Сильные и ловкие марокканцы обрадовались такому варианту развития событий. Заулыбались, также отложили оружие. Перебросились парой фраз на своём диалекте. Что же…
Конечно, моя лёгкая победа над их товарищем несколько озадачила их. Потому мой первый противник, не сомневаясь лукаво, попросту ударил меня ногой в пах, делая отвлекающие движения руками. Неспортивно. Я легко ушёл влево, подхватив рукой под щиколотку, и левой же ногой одним ударом высек его опорную ногу.
Пока первый марокканец падал на землю, я перехватил инициативу. Следующий противник пропустил молниеносный джэб в подбородок, его руки невольно поднялись к голове, и тут же тяжелейший кросс в солнечное сплетение сломал его пополам. Классическая боксёрская двоечка, правда, в «уличном» исполнении.
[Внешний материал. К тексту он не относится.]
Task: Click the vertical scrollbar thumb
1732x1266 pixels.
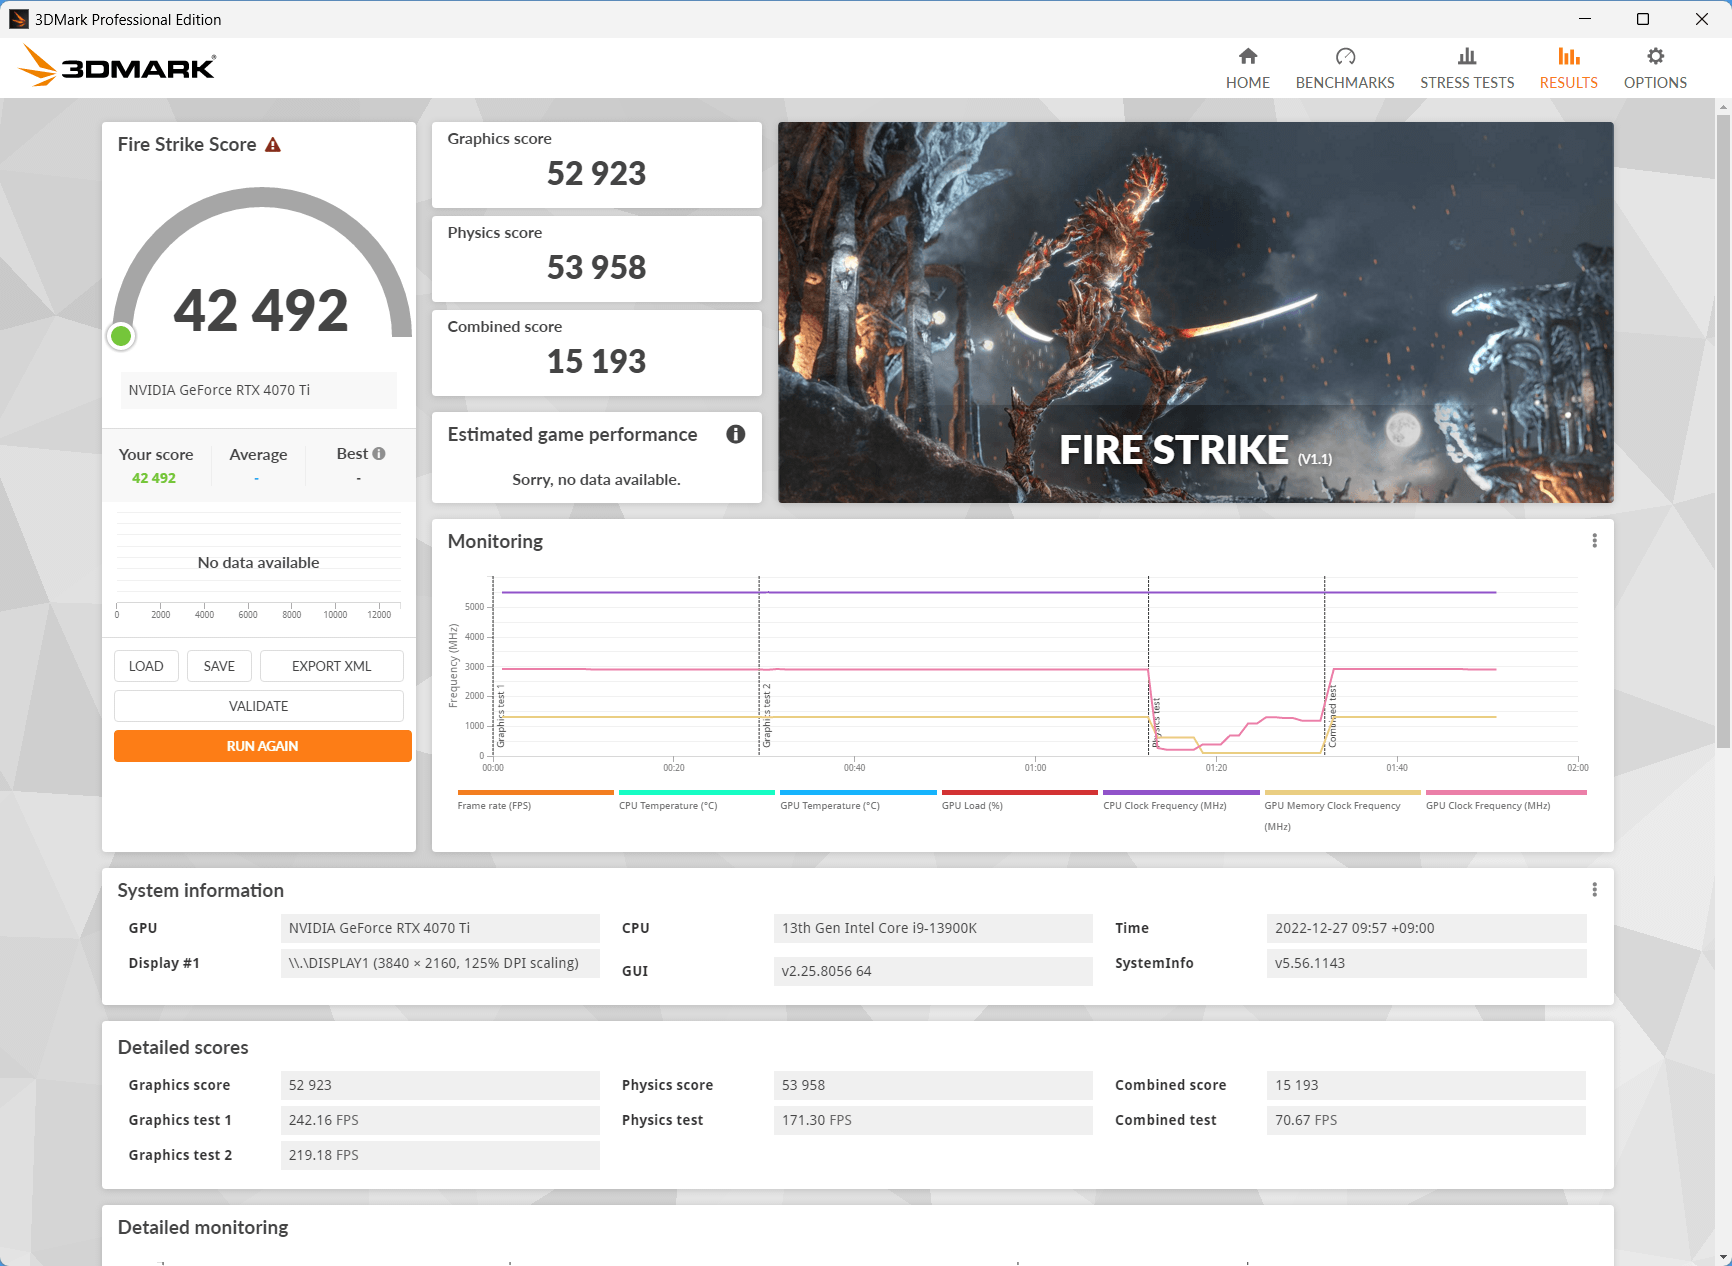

Третий африканец, яростно крича, прыгнул вперёд, замахиваясь для удара. Нырком уходя под бьющую руку, я контратаковал коротким хуком по корпусу левой, а разгибаясь, нанёс тяжелейший правый боковой в челюсть. Нокаут.
За спиной встревоженно загомонили: послышались яростные крики с обеих сторон. Я развернулся. Интересная картина: первый марокканец достал кинжал с изогнутым наружу клинком, мои наваррцы держат его на прицеле, а испанцы и африканцы с обеих сторон изготовились к бою.